What shall I say to my
friend who is an atheist? Shall I believe that until he comes to a
change of his opinions and recognizes that there is indeed a ruling
love, a great and fatherly God for all the world, that he has nothing to
do with that God? Shall I believe that God has nothing to do with him
until he acknowledges God? God would be no God to me if He were that, if
He left the man absolutely unhelped until the man beat at the doors of
His divine helpfulness and said, "I believe in Thee at last. Now help
me." And to the atheist there appears the light of the God whom he
denies. Into every soul, just so far and just so fast as it is possible
for that soul to receive it, God beats His life and gives His help. That
is what makes a man hopeful of all his fellow-men as he looks around
upon them and sees them in all the conditions of their life.

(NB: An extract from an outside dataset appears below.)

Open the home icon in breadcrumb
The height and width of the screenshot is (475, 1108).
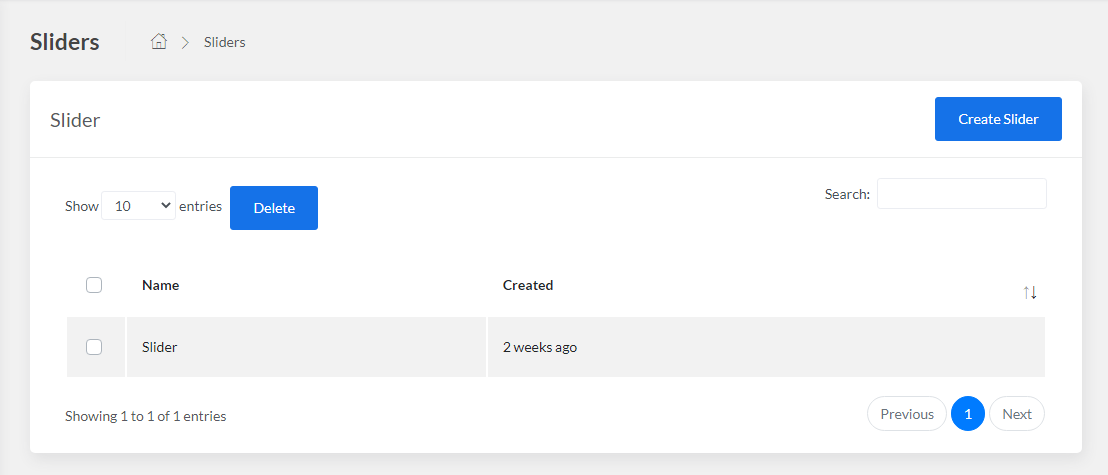click(x=159, y=42)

And this could only be if that were true, if that is true, which we are
dwelling upon constantly, the absolute naturalness of the Christian
life, that it is man's true life, that it is no foreign region into
which some man may be transported and where he lives an alien to all his
own essential nature and to all the natural habitudes in which he is
intending to exist. There are two ideas of religion which always have
abounded, and our great hope is, our great assurance for the future of
the world is, that the true and pure idea of religion some day shall
grow and take possession of the life of man.